===== Exercise material =====
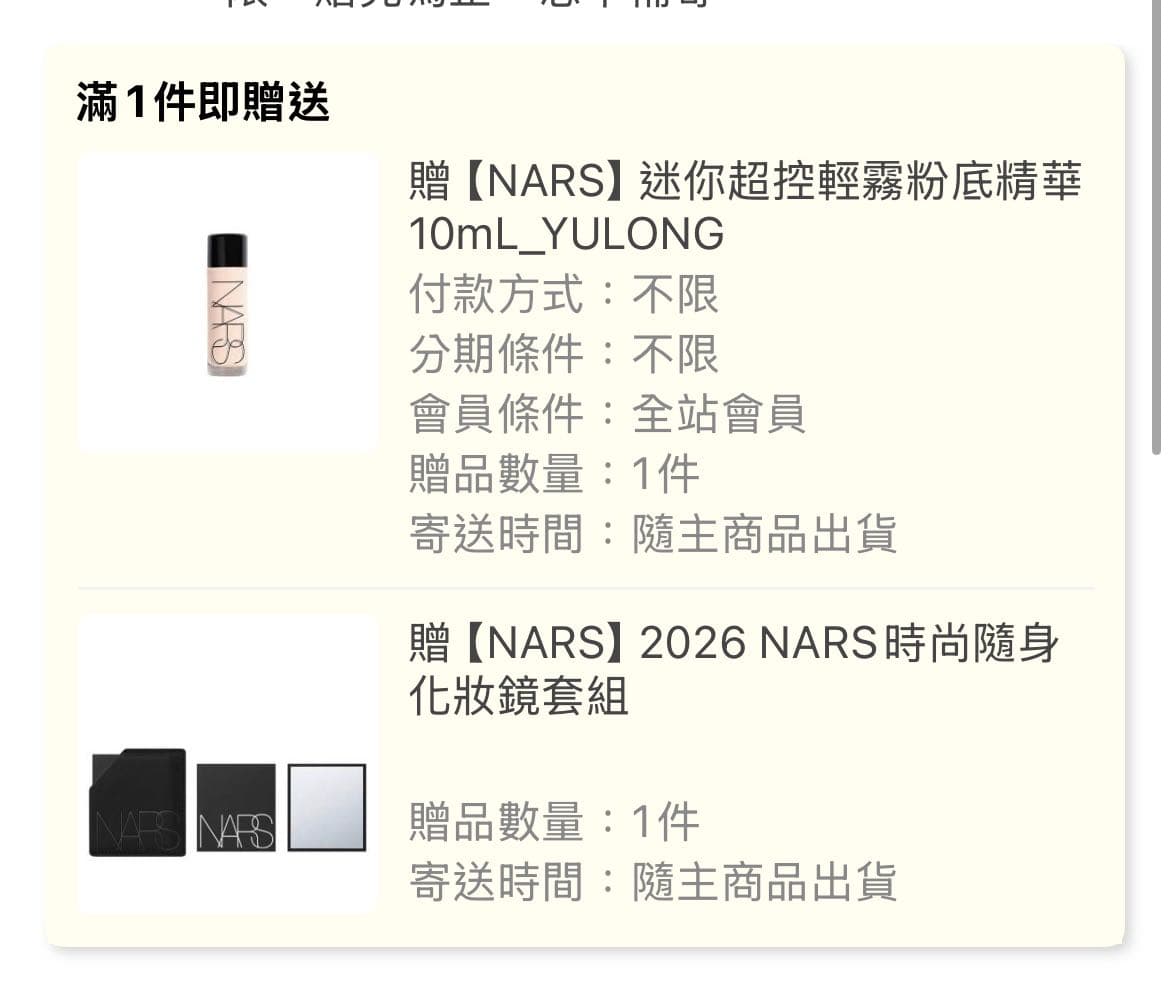
Task: Tap the 分期條件:不限 line
Action: coord(563,354)
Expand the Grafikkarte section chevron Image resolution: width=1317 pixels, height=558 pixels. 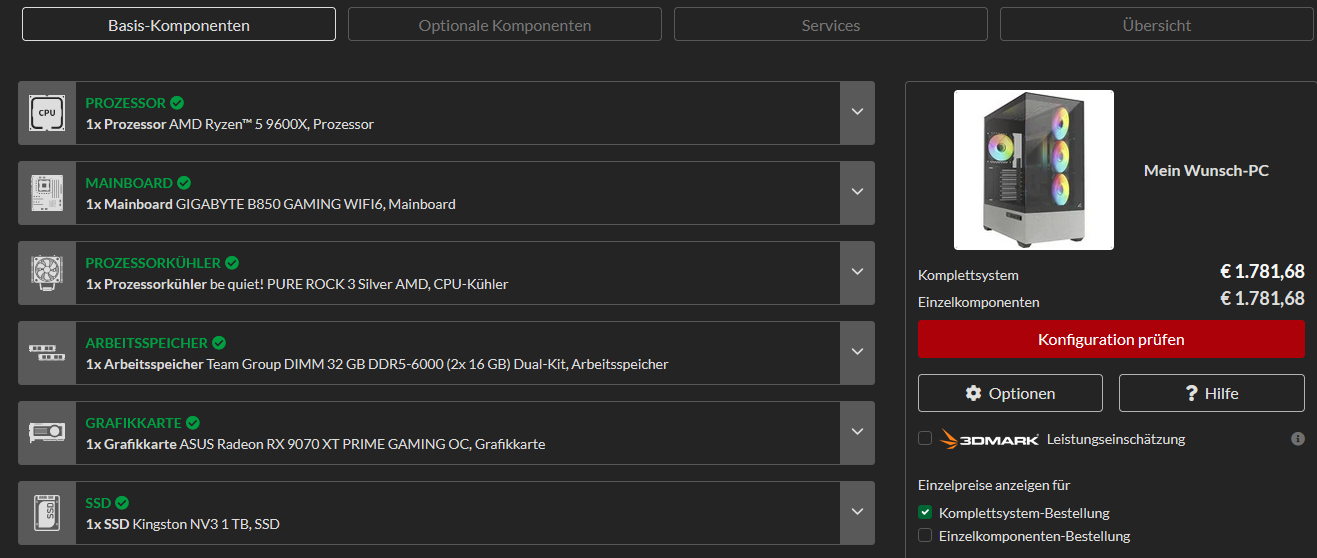coord(857,432)
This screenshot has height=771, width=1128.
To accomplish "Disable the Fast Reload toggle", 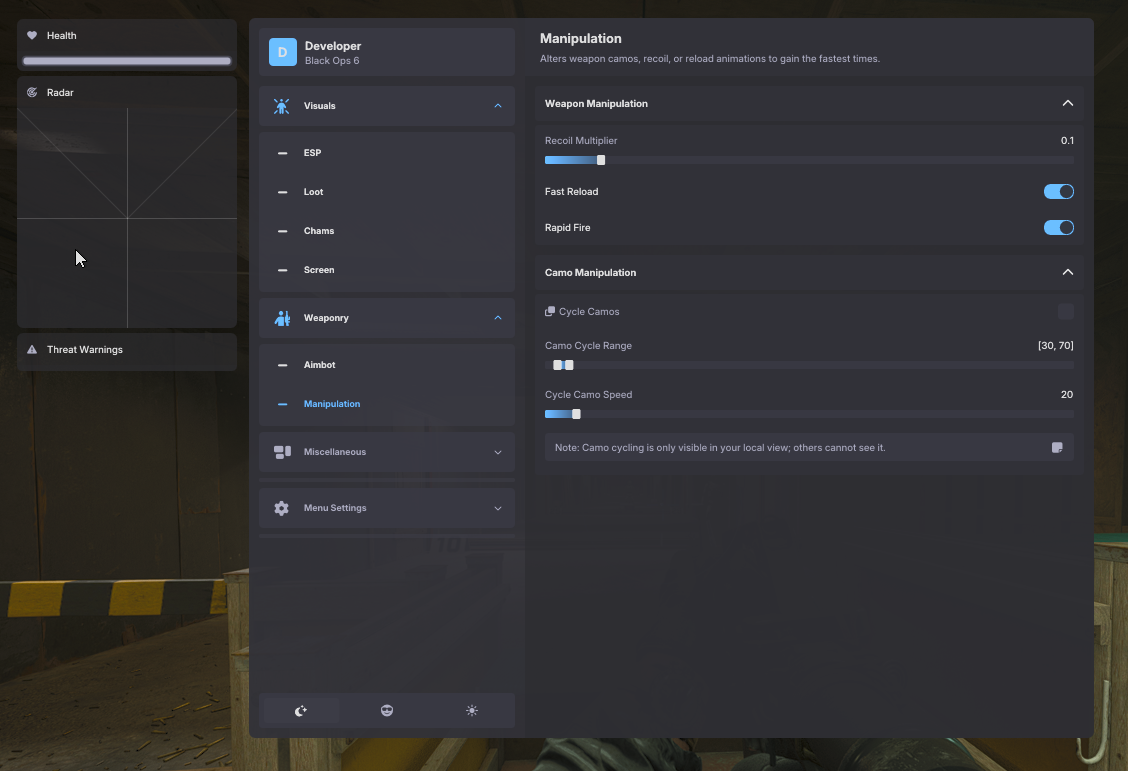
=====
▶ Task to carry out
Skip the pictures and print exactly the lines from the one containing "This screenshot has height=771, width=1128." through the end of the records above.

▶ Result of this exercise
This screenshot has height=771, width=1128.
To accomplish "Disable the Fast Reload toggle", 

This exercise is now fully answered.